Definition
The term unit trust refers to a pooled investment fund that holds assets and distributes profits directly to shareholders. Unit trusts are typically closed-end funds; which means the number of shares is fixed and does not increase or decrease over time.
Explanation
Also referred to as a unit investment trust (UIT), a unit trust (UT) allows investors, or unit holders, to pool their money together to purchase assets. The fund is structured as a trust, with the investors as beneficiaries. Assets held in the trust, and selected by a fund manager, typically include real estate and mortgages in addition to more traditional securities such as stocks and bonds.
The value of the underlying assets can be determined by multiplying the total number of units issued by the trust's Net Asset Value (NAV); although unit shares may sell on the secondary market at prices that are above, or below, the trust's NAV. The advantages of unit trusts include the ease of buying and selling shares (liquidity), and the use of professionals to manage the trust's assets.

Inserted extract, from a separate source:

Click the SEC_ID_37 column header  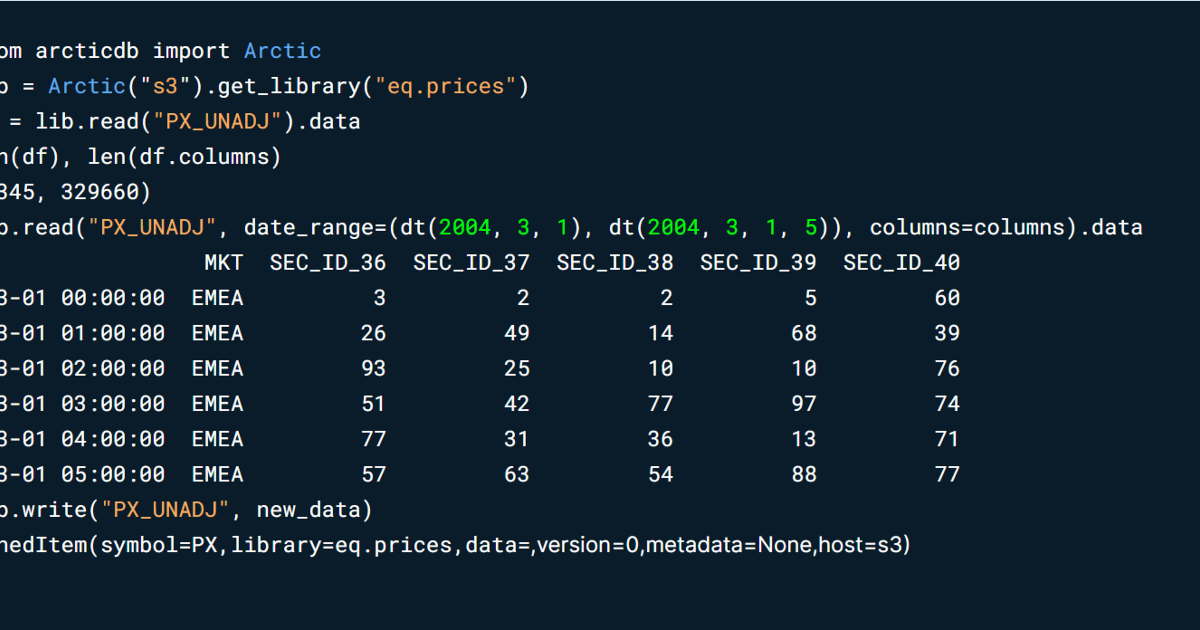471,262
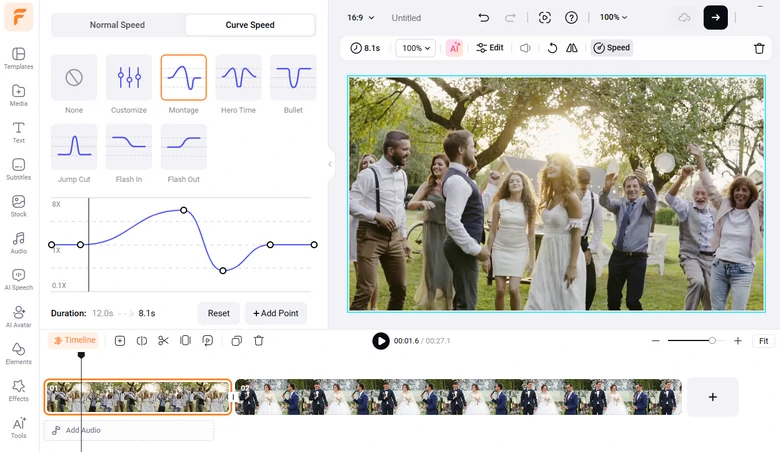Switch to the Normal Speed tab
This screenshot has height=452, width=780.
pyautogui.click(x=117, y=25)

Unlike a mutual fund, the assets in a unit trust investment are not actively traded. Instead, the portfolio will consist of a relatively small number of investments when compared to a mutual fund. UITs may also charge investors a sales fee or load, oftentimes close to 5%. Finally, unit trusts will also carry a termination date, on which the trust will distribute the proceeds from the sale of assets to the unit holders.